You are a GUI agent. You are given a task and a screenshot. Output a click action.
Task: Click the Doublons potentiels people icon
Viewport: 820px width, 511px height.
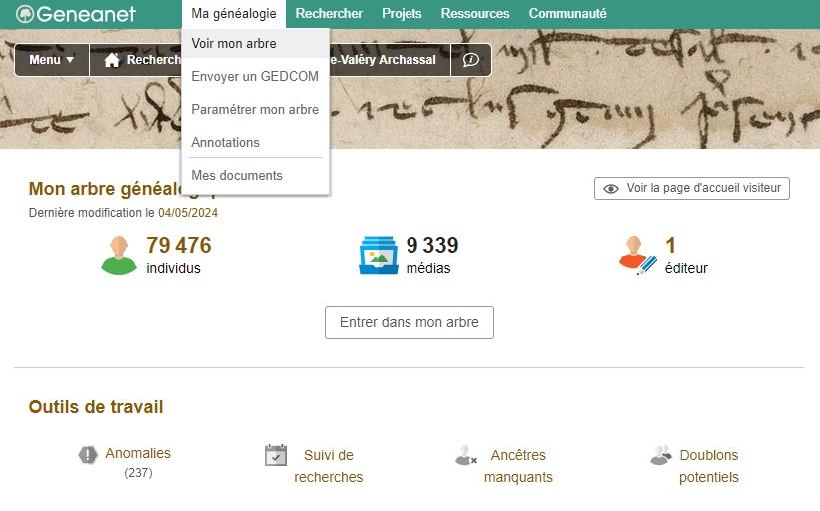coord(661,456)
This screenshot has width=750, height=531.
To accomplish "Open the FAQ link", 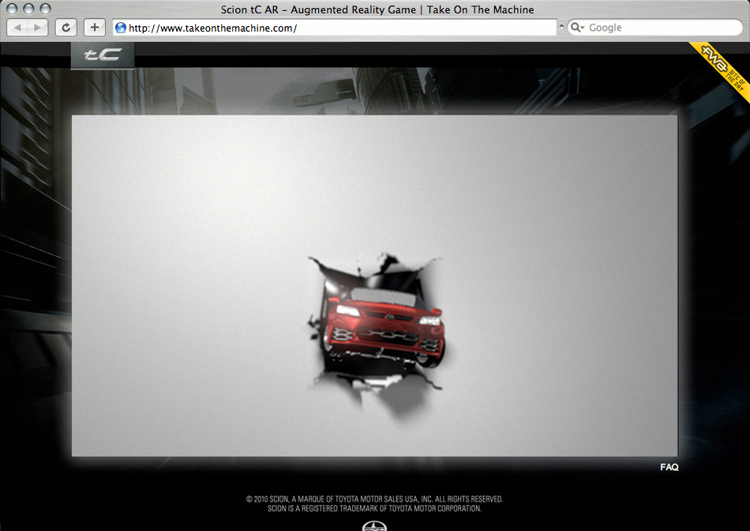I will point(669,468).
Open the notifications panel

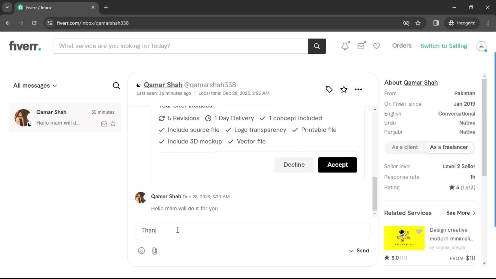[x=345, y=46]
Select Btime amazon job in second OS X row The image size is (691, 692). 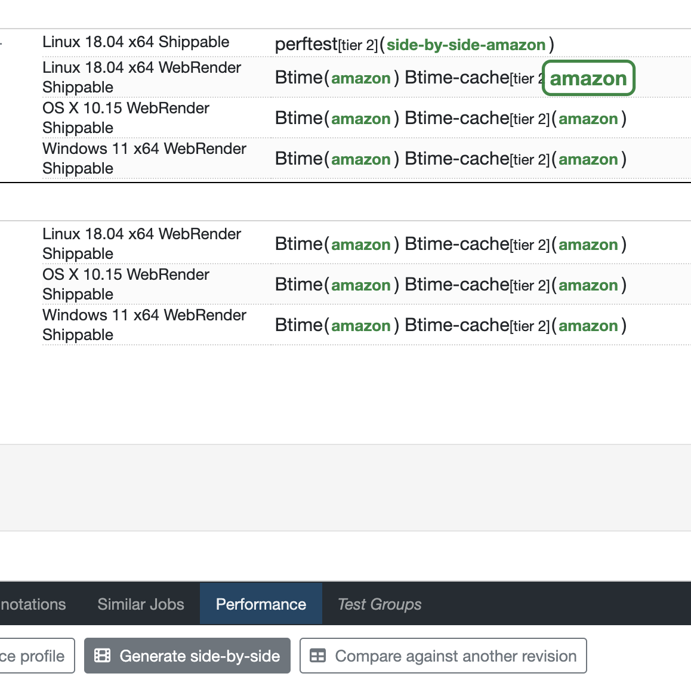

# # #

■ **ABOUT THIS TASK**: Using the data above, count the lines where "screenshot" appears. Reply with the number only.

■ **EXERCISE RESULT**: 2